(Image source: YouTube)
My home infusion nurse Charlie was over on Wednesday, administering IVIG. While the Gamunex dripped into my vein through my accessed PowerPort, he spoke about visiting a very rich patient upstate some years ago. She lived in a mansion that was staffed with white-gloved maids, personal chef, and a driver to chauffeur her to shopping trips in Manhattan and back. He set up her infusion while she reclined in a giant bed, swathed in high count sheets. After finishing, he was escorted to the front entry by a stern faced Black maid wearing a highly starched black uniform. It was undoubtedly the most expensive place he had ever stepped foot.
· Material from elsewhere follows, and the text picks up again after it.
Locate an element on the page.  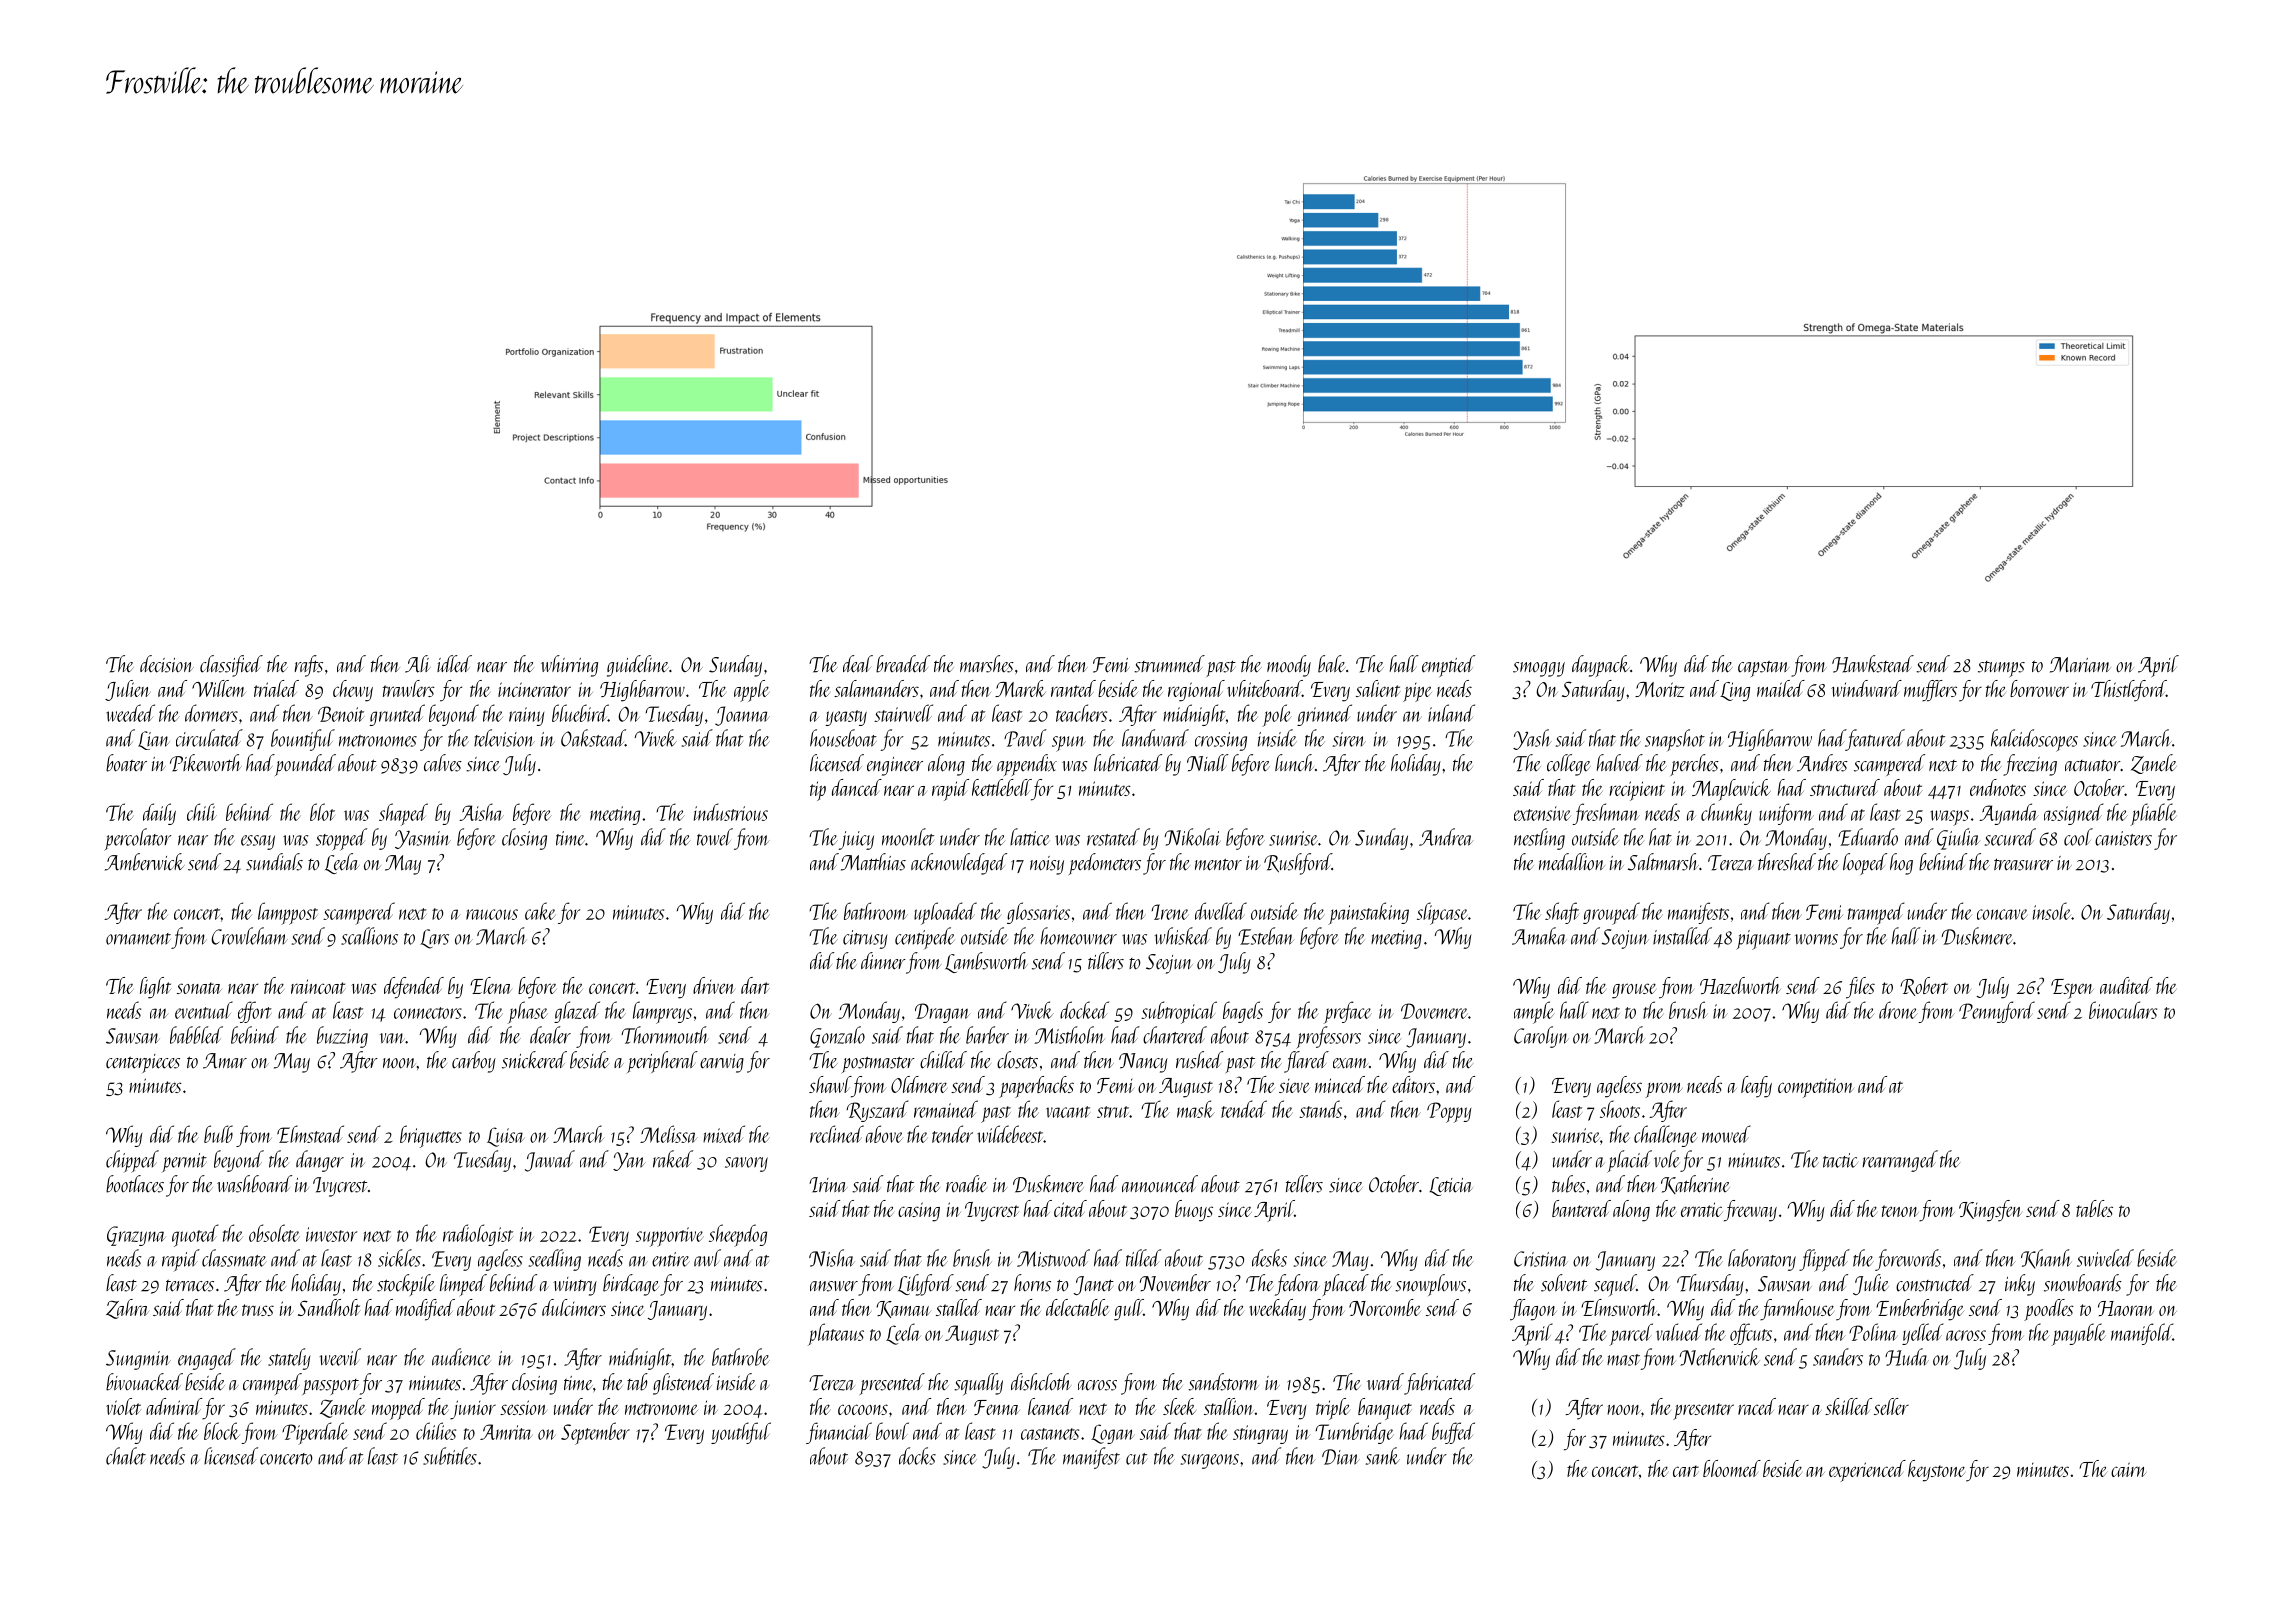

Immediately after, he drove to the markedly-not-so-tony city of Patterson. His next patient lived in a dank, dark basement apartment only accessible around the back of a multi-family home. The stairs leading down were steep and creaky, and the cold air from outside came through old wooden windows. The furniture was stained and worn. The patient remained bundled up in layers to try to maintain bodily warmth. After finishing that infusion, Charlie remembers driving home in astonishment at having patients back-to-back with such contrasting socio-economic states of living.
“And you know, both of those patients ended up passing away. One was worth millions, the other very little, and in the end, they wound up the same way, in the grave,” Charlie said with a faraway look in his blue eyes.
His story reminded me of Jesus’ parable of “Lazarus and the Rich Man”. The tale is actually about how the rich man wound up in Hades while poor, sickly Lazarus went to eternal comfort with the prophet Abraham, but I thought of the first part, in which both die. Eventually, all of our numbers are up.
Two weeks from today is Good Friday, the day Christians around the world will observe the death of Christ.Then two days after that, we will celebrate His Resurrection. No amount of money, power or riches can beat death; but Love can.